In the act that followed, renowned traditional singer Ahn Sook-sun joined in, intoning, “Wild hair, goblin face…” As the melody of “Ssukdaemeori” (Wild Hair) resonated through the grave harmonies produced by the haegeum and the keyboard, as they emulated the sounds of a Western string ensemble, even the blond foreigners scattered here and there among the audience nodded their heads to the beat.

This day’s performance celebrated the upcoming 2005 Jeonju Sori Festival. Before the concert began, Ahn Sook-sun, who is also the chairman of the Jeonju Sori Festival Organizing Committee, appointed local-born singer Lee Ahn to the post of honorary promotional ambassador and asked the packed audience for their unmitigated support and encouragement.

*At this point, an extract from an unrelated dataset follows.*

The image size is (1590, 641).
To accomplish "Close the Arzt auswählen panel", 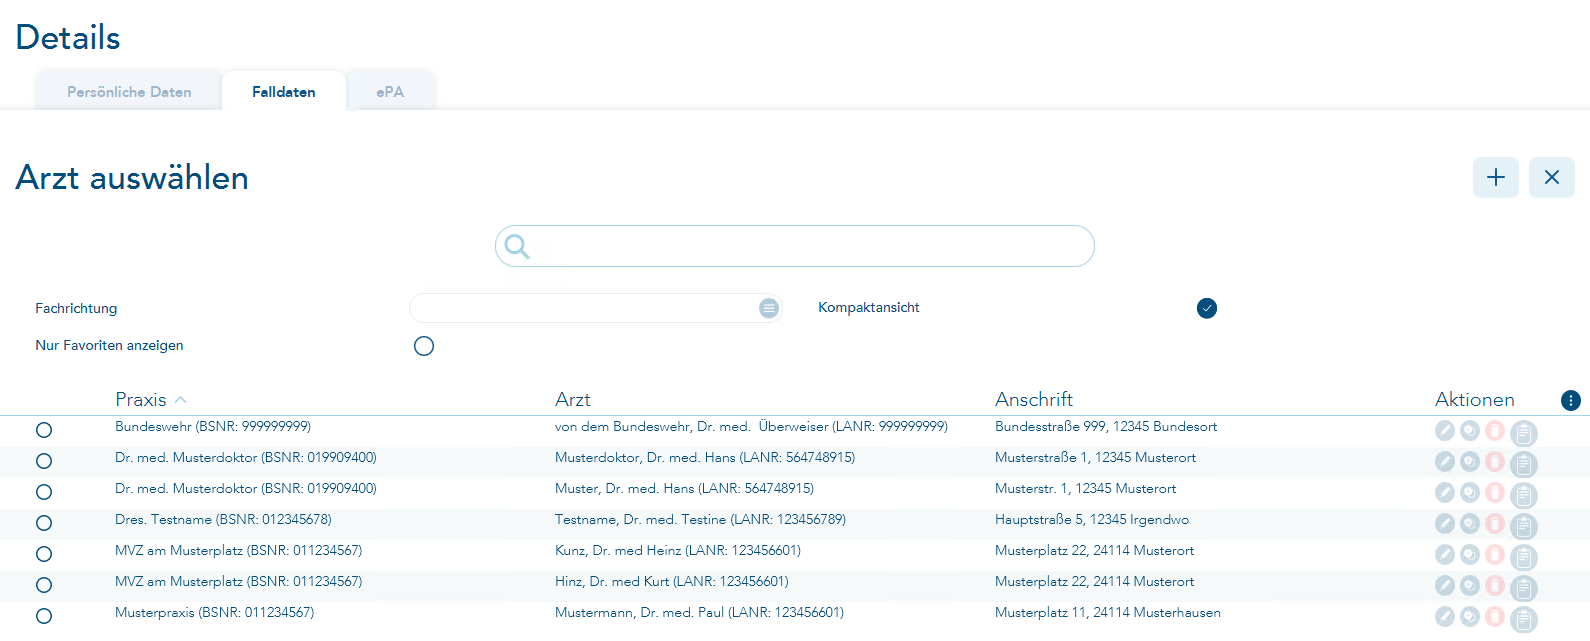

The theme of the 2005 Jeonju Sori Festival, which will be held over a week starting on September 27, is “Confusion, People, Harmony.” It reflects the desire to sound the spirit of peace throughout the war- and disaster-ridden world by way of Korean traditional music.

Especially notable in this year’s program is the “pansori” (traditional Korean song-stories) special project, highlighting the various aspects of this uniquely Korean genre designated as part of the World Cultural Heritage by UNESCO. There will be traditional performances by celebrated singers Oh Jung-sook, Seong Chang-sun, Kim Il-goo, Cho Tong-dal, Park Song-hee, and their students, and complete renditions of five pansori pieces featuring winners of the Presidential Prize at Jeonju Daesaseup. There will be an original pansori piece entitled “Chohon,” for which Ahn Sook-sun put poet Ko Eun’s words to music. The festival will even introduce new forms of pansori, like the first animated pansori, “12 Korean Tales,” and the two-man pansori play, “Hojil.”

In accordance with the festival’s emphasis on harmony, several artists from regions of conflict around the world have been invited.

The Living Fire Ensemble, comprising Kurdish musicians from Iraq, Iran, Turkey, and Syria, will take part in the festival and play for the establishment of peace in the Middle East and an independent nation for the Kurds. Famous ensembles from Israel and Palestine will come together in a joint performance, pledging the resolution of their long-lived antagonism through the harmony of music.

The festival’s general director Gwak Byeong-chang said, “It is unprecedented for Israeli and Palestinian ensembles to play together on a single stage. The performance will convey a great message of world peace.”